P068 Recapitulation of human colonocytes in situ by human colon organoids in vitro and after orthotopic transplantation

Abstract

Abstract Background The intestinal epithelium plays a central role in human health and disease, and several chronic inflammatory disorders associate with a weakened epithelial barrier. The organoid model allows the cultivation, expansion and analysis of non-immortalized intestinal epithelial cells and has been instrumental in studying epithelial behavior in homeostasis and disease. Recent advances in human organoid transplantation into mouse and human lay the base for models to study human epithelial cell behavior within the intestinal tissue context, and promise novel therapeutic approaches for diseases such as short bowel syndrome and inflammatory bowel disease. It remained unclear how organoid transplantation into the colon would affect epithelial phenotypes and protein expression, which is key to assess the suitability of this model to study human epithelial cells in situ and safety aspects upon transplantation into human recipients. Methods To address this, we employed state-of-the-art deep visual proteomics to compare human colonic epithelial stem and differentiated cells in vivo, upon transplantation in situ, and to organoids cultured in vitro. Results We find that organoids transplanted into the murine colon closely resemble human intestinal epithelial cells in vivo compared to organoids grown in vitro, indicating that organoid culture induces a transient shift in epithelial phenotypes, which is reversible upon reintroduction into the mucosa.

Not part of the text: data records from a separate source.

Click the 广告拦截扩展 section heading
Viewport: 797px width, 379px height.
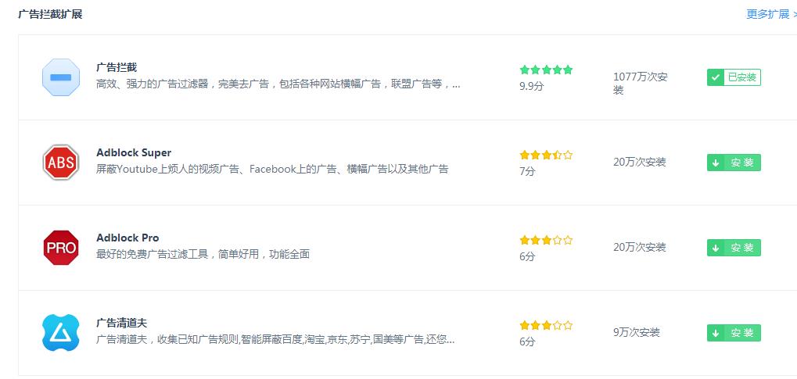tap(50, 14)
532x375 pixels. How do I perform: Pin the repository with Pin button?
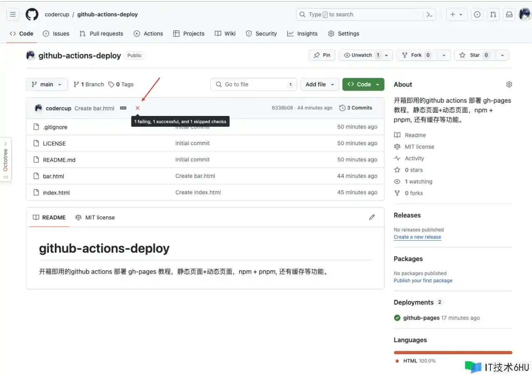point(322,55)
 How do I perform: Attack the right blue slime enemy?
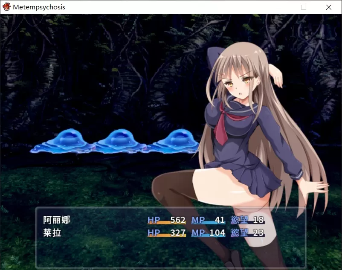(x=175, y=141)
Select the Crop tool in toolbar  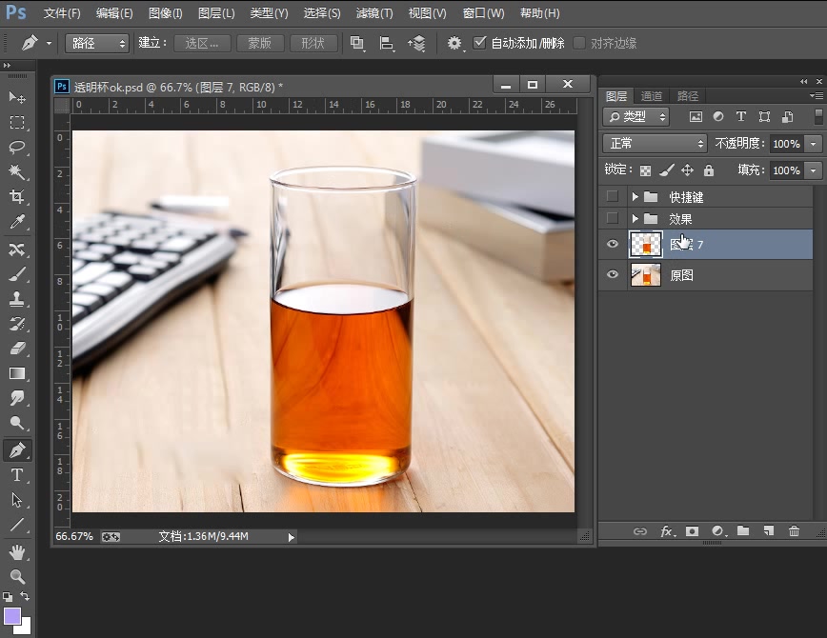pyautogui.click(x=17, y=197)
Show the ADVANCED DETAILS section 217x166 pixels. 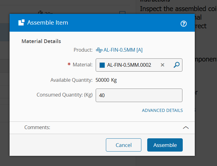pos(162,110)
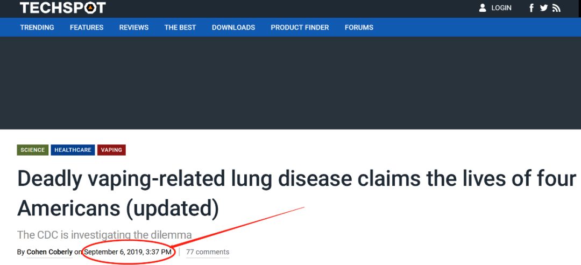Open the Trending menu item
The width and height of the screenshot is (581, 265).
point(37,27)
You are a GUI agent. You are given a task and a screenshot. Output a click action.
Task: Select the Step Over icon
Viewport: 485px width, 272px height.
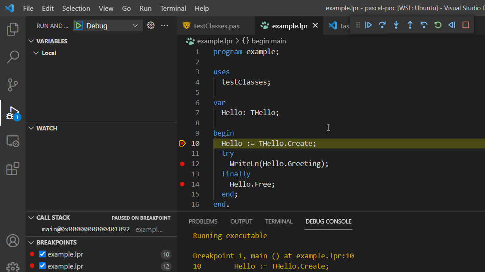tap(382, 25)
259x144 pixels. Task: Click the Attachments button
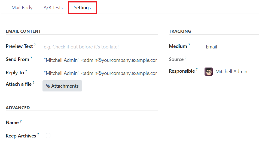[x=62, y=86]
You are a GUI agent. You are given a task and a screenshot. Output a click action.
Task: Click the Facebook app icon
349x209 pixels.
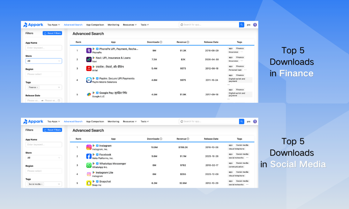89,156
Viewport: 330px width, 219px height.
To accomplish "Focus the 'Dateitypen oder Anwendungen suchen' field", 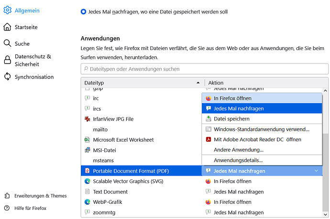I will pyautogui.click(x=204, y=69).
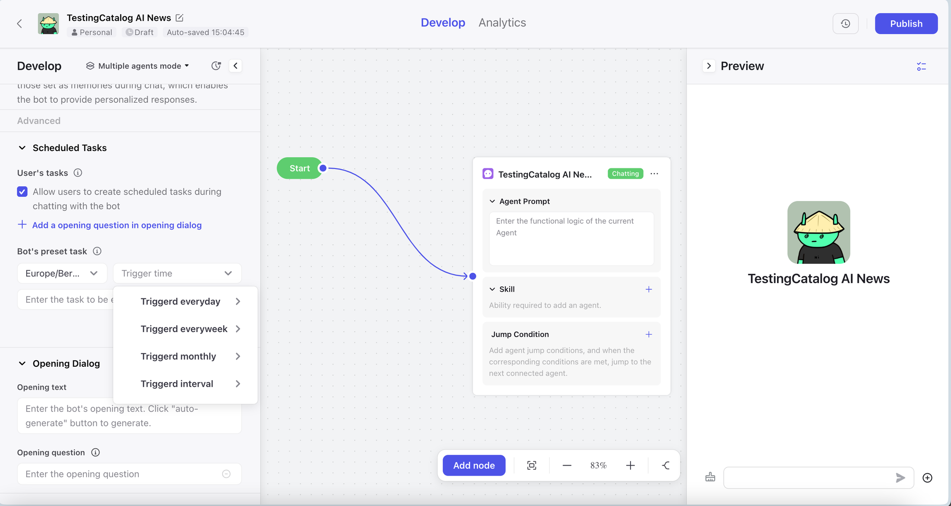Open the Europe/Berlin timezone dropdown

pos(62,273)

Phenotypic differences between epithelial cells in vitro and in situ/in vivo were largely driven by hallmarks of high proliferation and lower functional differentiation in organoids, likely due to culture conditions. Conclusion Taken together, we demonstrate that transplanted epithelial cells in situ represent a physiological, relevant model for studying functional aspects of mature colonocytes compared to the organoid model. We furthermore show that the proliferative phenotype of organoids in vitro is a transient state driven by culture conditions, which is reversible upon reintroduction into the mucosal environment. This is an important consideration regarding the safety of organoid transplantation into humans as a potential therapeutic strategy.